Search code examples
mysqljsoncommon-schema

Extracting value using common_schema not working for nested JSON


I have a DB field called data of type is MEDIUMTEXT, which stores values in JSON format. I'm using extract_json_value method from common_schema.

When JSON is not nested, it works fine. For example, when applications_data table's data field is

{
  "key": "value"
}

This query works fine:

SELECT data into @json from applications_data;
SELECT common_schema.extract_json_value(@json, 'key') as result;

and gives result: key

However, when the data field is a nested JSON, it fails. For example, JSON is:

{
  "key": {
    "overview": "sample"
  }
}

Using the same query as above and result is empty, not NULL:

enter image description here


Solution

  • Remember:

    extract_json_value

    ...

    This function internally relies on json_to_xml(): it first converts the JSON data to XML, then uses ExtractValue to apply XPath.

    ...

    and

    ExtractValue(xml_frag, xpath_expr)

    ...

    If no matching text node is found for the expression (including the implicit /text())—for whatever reason, as long as xpath_expr is valid, and xml_frag consists of elements which are properly nested and closed—an empty string is returned. No distinction is made between a match on an empty element and no match at all. This is by design.
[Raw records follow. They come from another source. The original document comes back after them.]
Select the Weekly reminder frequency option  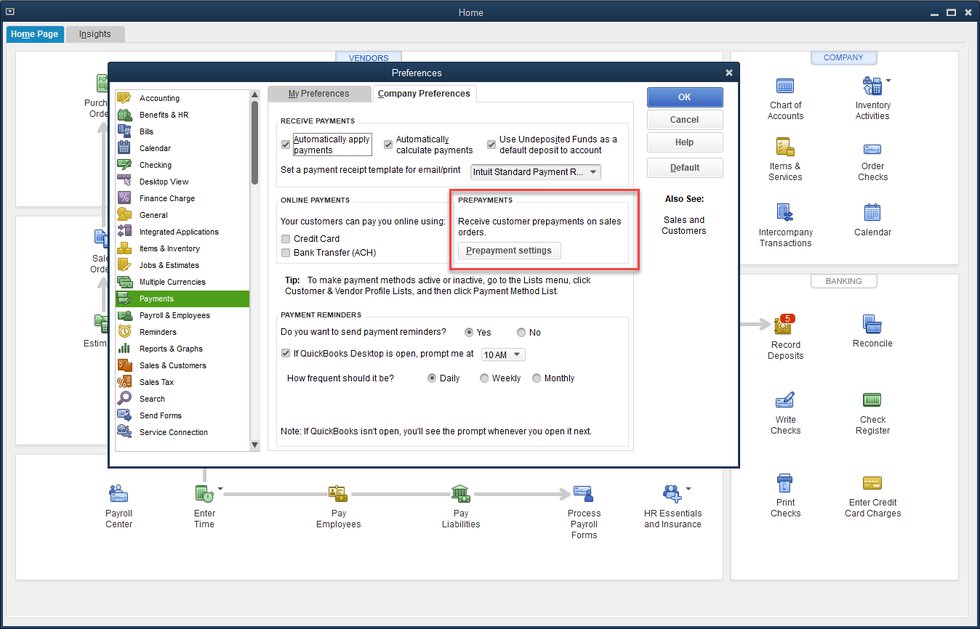pos(485,379)
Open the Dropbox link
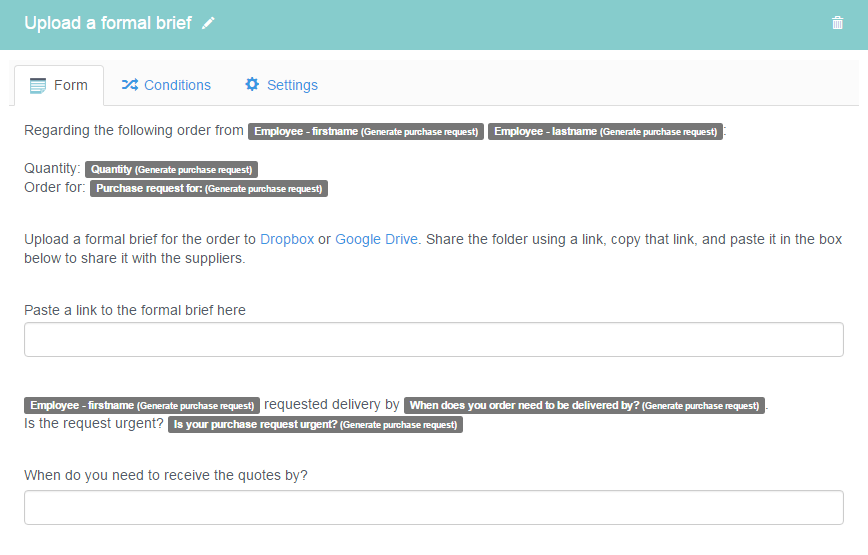 (x=287, y=240)
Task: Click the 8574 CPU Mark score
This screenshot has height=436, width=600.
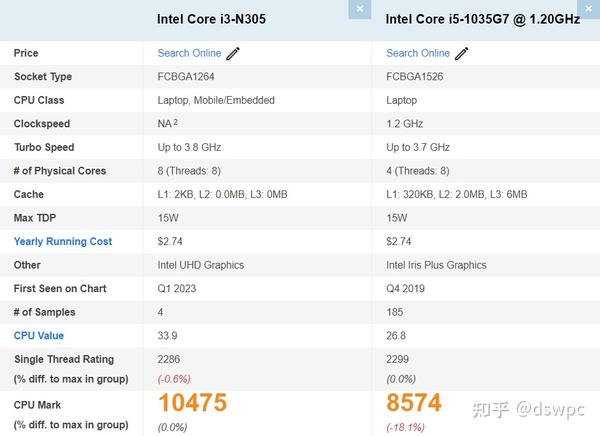Action: pyautogui.click(x=414, y=403)
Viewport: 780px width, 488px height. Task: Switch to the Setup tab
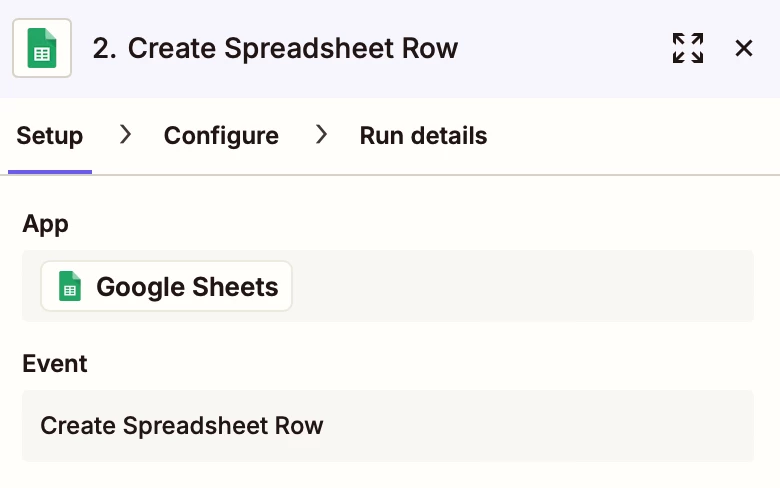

    If you need to determine whether no matching element was found in xml_frag or such an element was found but contained no child text nodes, you should test the result of an expression that uses the XPath count() function.

    ...

    Test:

    mysql> SET @`json` := '
        '> {
        '>   "key": {
        '>     "overview": "sample"
        '>   }
        '> }
        '> ';
    Query OK, 0 rows affected (0.00 sec)
    
    mysql> SELECT 
        ->   common_schema.extract_json_value(@`json`, 'key') AS result0,
        ->   common_schema.extract_json_value(@`json`, count('key')) AS result1,
        ->   common_schema.extract_json_value(@`json`, 'key/overview') AS result2,
        ->   common_schema.extract_json_value(@`json`, count('key/overview')) AS result3;
    +---------+---------+---------+---------+
    | result0 | result1 | result2 | result3 |
    +---------+---------+---------+---------+
    |         | 1       | sample  | 1       |
    +---------+---------+---------+---------+
    1 row in set (0.03 sec)